# Why Can’t My Computer Do Simple Arithmetic?

The first computer I owned was an Apple IIe computer, with a CPU that ran at slightly over 1 Megahertz (MHz), and with 64 Kilobytes (KB) of RAM, together with two 5 1/4″ floppy drives that could each store 140 Kilobytes (KB) of data.

My current computer (which cost about the same as the Apple computer) is vastly more powerful, with a CPU that runs each of its four cores at 3.40 Gigahertz (GHz), 10 Gigabytes (GB) of RAM, and two hard drives with a total capacity of 1.5 Terabytes (TB). The increases in CPU clock speed, RAM size, and disk storage represent many orders of magnitude in comparison to my old Apple.

Even though the computer I have now is light years ahead of my first computer, it is not able to do some pretty simple arithmetic, such as adding a few decimal fractions. Or maybe I should say, the usual programming tools that are available aren’t up to this simple task. The following example is a program written in C, that adds 1/10 to itself for a total of ten terms. In other words, it carries out this addition: 1/10 + 1/10 + 1/10 + 1/10 + 1/10 + 1/10 + 1/10 + 1/10 + 1/10 + 1/10 (ten terms). You might think that that the program should arrive at a final value of 1, but that’s not what happens. In this Insights article I’ll offer an explanation of why the sum shown above doesn’t result in 1.

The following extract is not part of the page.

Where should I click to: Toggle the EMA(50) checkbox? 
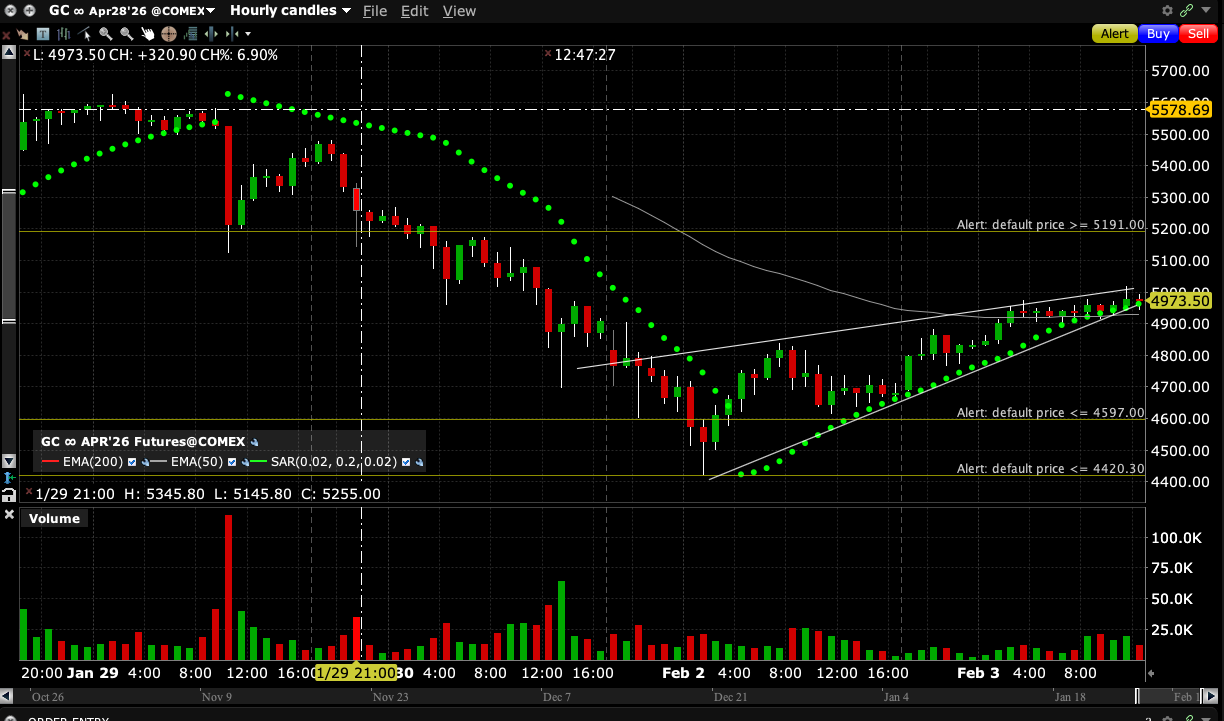tap(232, 462)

#include<stdio.h> int main() { float a = .1; float b = .25; // Not used, but will be discussed later float c = 0.0; for (int i = 0; i < 10; i++) { c += a; } printf("c = %.14f\n", c); return 0; }

Here’s a brief explanation of this code, if you’re not familar with C. Inside the **main**() function, three variables — **a**,** b**, and **c** — are declared as float (four-byte floating point) numbers, and are initialized to the values shown. The for loop runs 10 times, each time adding 0.1 to an accumulator variable **c**, which starts off initialized to zero. In the first iteration **c** is reset to 0.1, in the second iteration it is reset to 0.2, and so on for ten iterations. The printf function displays some formatted output, including the final value of **c**.

The C code shown above produces the following output.

c = 1.00000011920929

People who are new to computer programming are usually surprised by this output, which they believe should turn out to be exactly 1. Instead, what we see is a number that is slightly largerthan 1, by .00000011920929. The reason for this discrepancy can be explained by understanding how many programming languages store real numbers in a computer’s memory.

## How floating point numbers are stored in memory

Compiler vendors for most modern programming languages adhere to the IEEE-754 standard for floating-point arithmetic (IEEE floating point). For float numbers in C or C++ or REAL or REAL(4) numbers (four-byte floating point numbers), the standard specifies one bit for the sign, eight bits for the exponent, and 23 bits for the mantissa. This representation is similar to scientific notation (for example, as in Avogadro’s Number, ##6.022 × 10^{23}##), except that the base is 2 instead of 10. This means that the decimal (base-10) number 1.5 would be stored in a form something like ##1.1_2 × 2^0##.

Here the exponent (on 2) is 0, and the mantissa is ##1.1_2##, with the subscript 2 indicating this is a binary fraction, not a decimal fraction. The places to the right of the “binary” point represent the number of halves, fourths, eighths, sixteenths, and so on, so ##1.1_2## means 1 + 1(1/2), or 1.5.

One wrinkle I haven’t mentioned yet is that the exponent is not stored as-is; it is stored “biased by 127.” That is, 127 is added to the exponent that is stored. When you retrieve the value that represents the exponent, you have to “unbias” it by subtracting 127 from it to get the actual exponent.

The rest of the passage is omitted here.